Identification of a locus on mouse chromosome 17 associated with high-affinity choline uptake using BXD recombinant inbred mice and quantitative trait loci analysis.

Abstract

Using the quantitative trait loci (QTL) approach, preliminary identification has been made of a region on mouse chromosome 17 that influences high-affinity choline uptake (HACU) in the mouse brain. The rate of HACU was measured in synaptosomes prepared from the frontal cortex, hippocampus, and striatum of C57BL/6J (B6), DBA/2J (D2), and 25 BXD recombinant inbred (RI) strains of mice, using a final concentration of 0.5 microM [3H]choline.
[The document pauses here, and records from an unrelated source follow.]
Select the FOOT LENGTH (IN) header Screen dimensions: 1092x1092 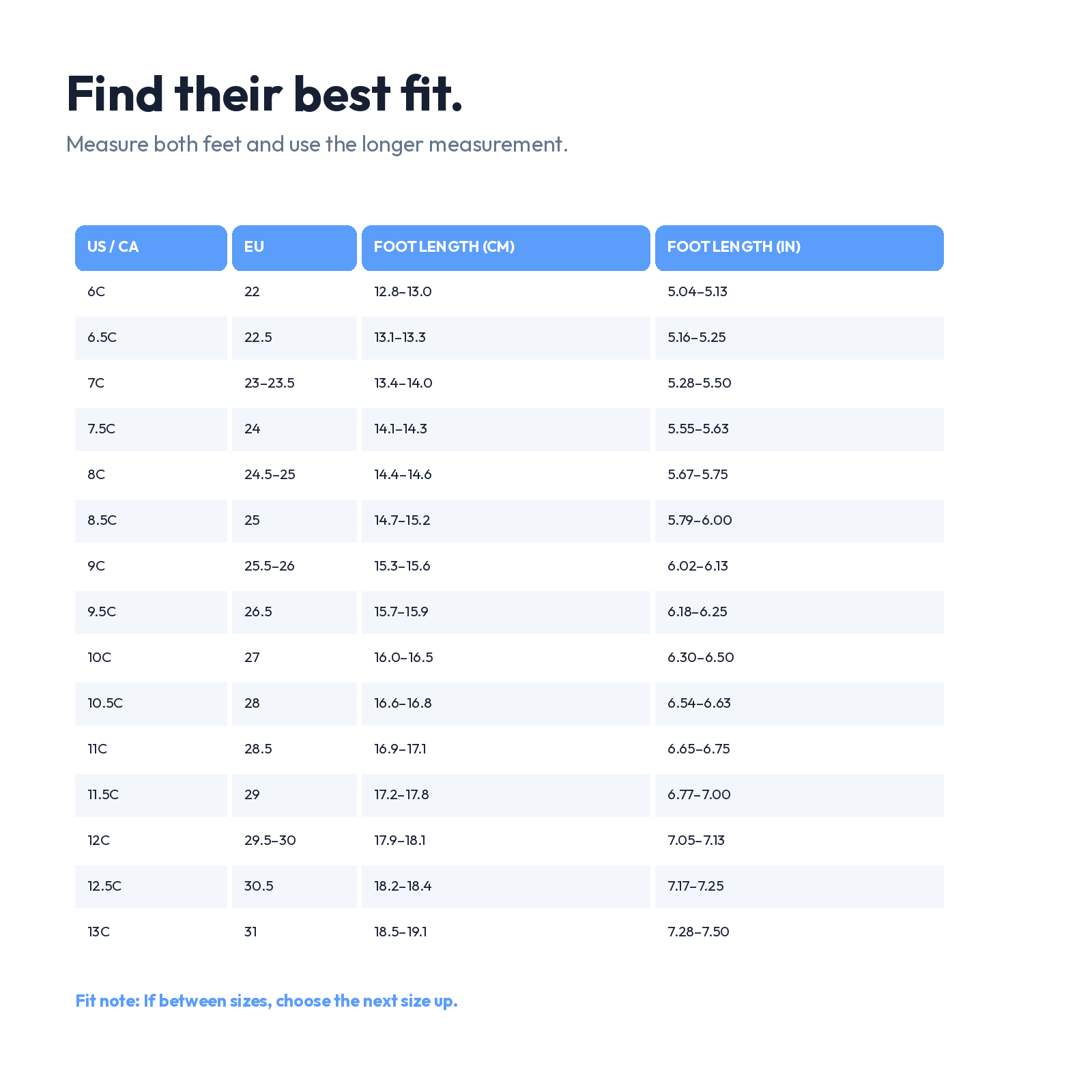pos(799,248)
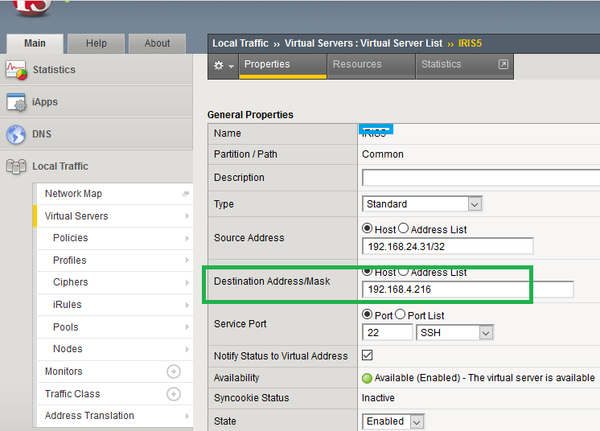Toggle Notify Status to Virtual Address checkbox
This screenshot has height=431, width=600.
click(x=368, y=356)
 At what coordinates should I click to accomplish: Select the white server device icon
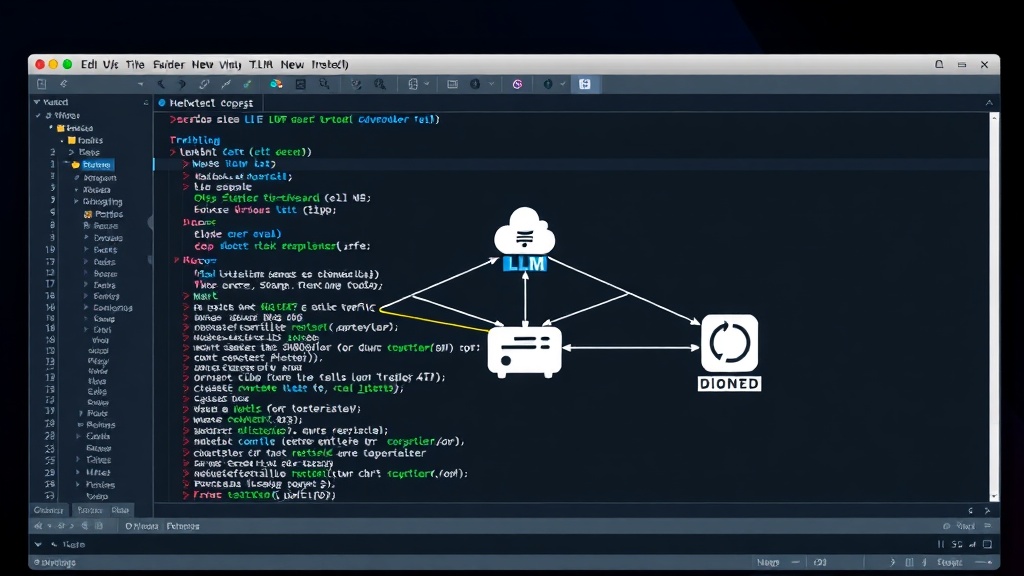click(x=524, y=351)
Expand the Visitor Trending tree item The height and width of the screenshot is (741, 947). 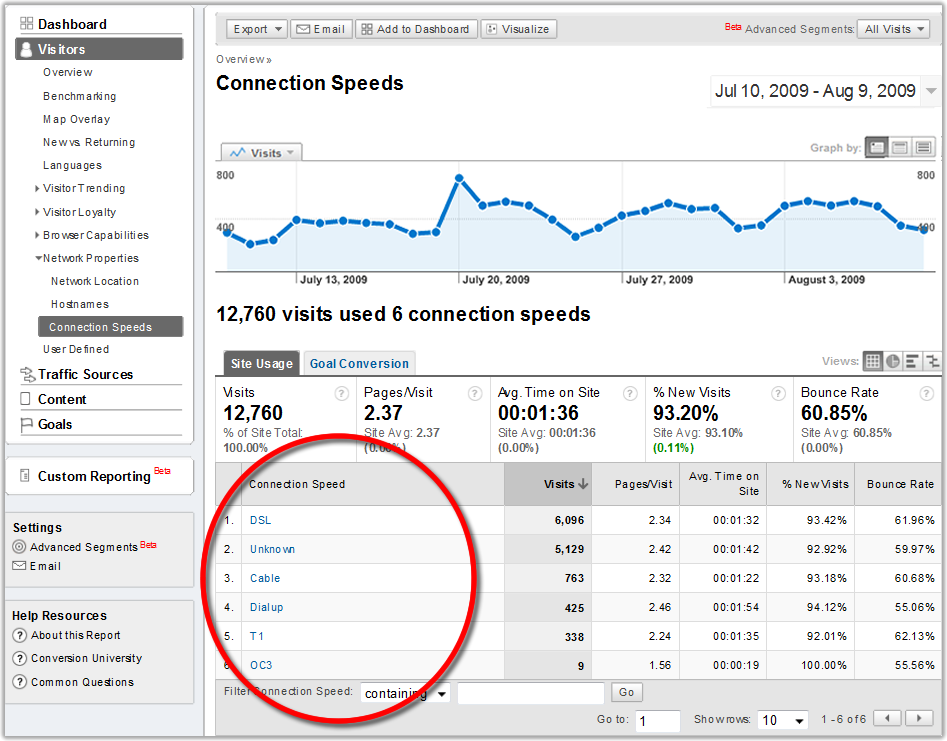coord(37,189)
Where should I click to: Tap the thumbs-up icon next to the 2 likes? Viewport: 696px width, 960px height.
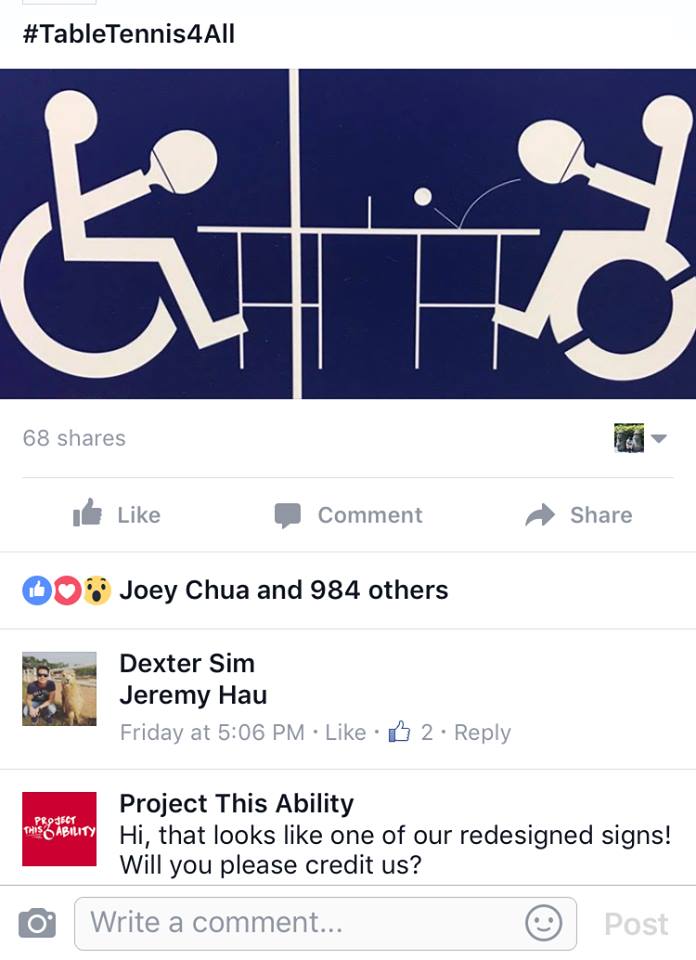(399, 731)
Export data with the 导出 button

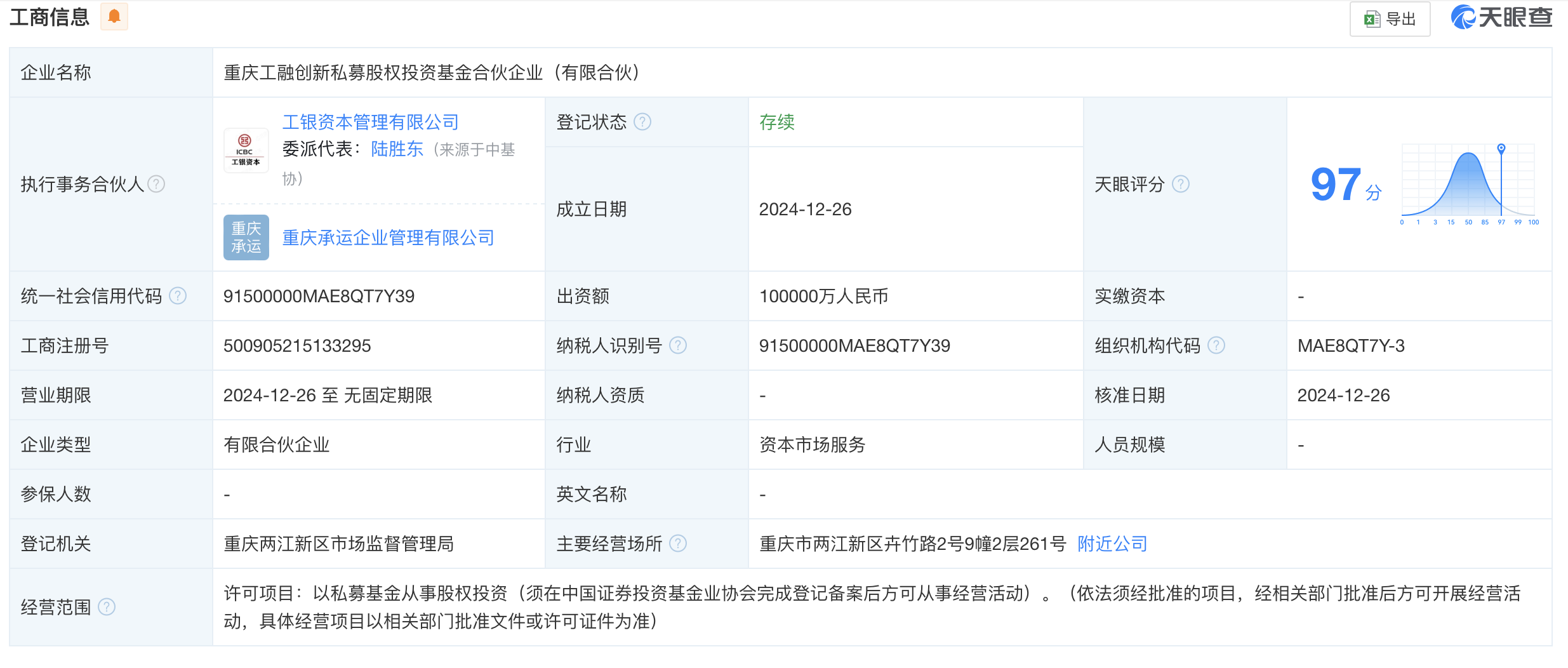pyautogui.click(x=1390, y=19)
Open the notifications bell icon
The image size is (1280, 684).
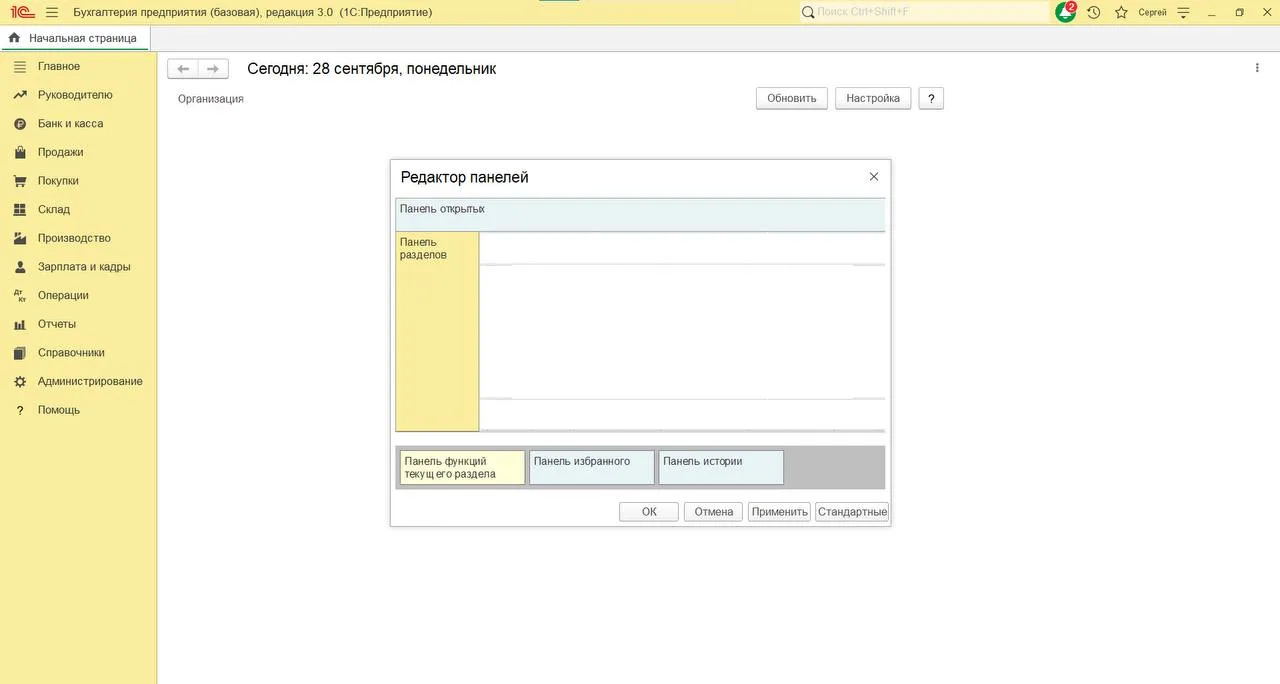[x=1066, y=12]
The strain means of HACU in each area were then correlated with the strain distribution pattern of each of 1300 known genetic markers using a point biserial correlation and 0 (B6 allele) and 1 (D2 allele). Correlations of P < 0.00001 were found between striatal HACU and chromosome 17 markers D17Tu50 and Tcp1. Correlations of P < 0.0001 were found between striatal HACU and chromosome 17 markers D17Leh66e, D17Leh119, D17Rp17e, Plg, D17Leh66d, Ckb-rs2, and Trp53-ps. QTL analyses of HACU in the frontal cortex and hippocampus also revealed correlations with these markers at the level of P < 0.05 and P < 0.01. These data suggest that at least one locus located on mouse chromosome 17 near or between 6 and 13 cM from the centromere influences HACU in the striatum and possibly the frontal cortex and hippocampus of the mouse.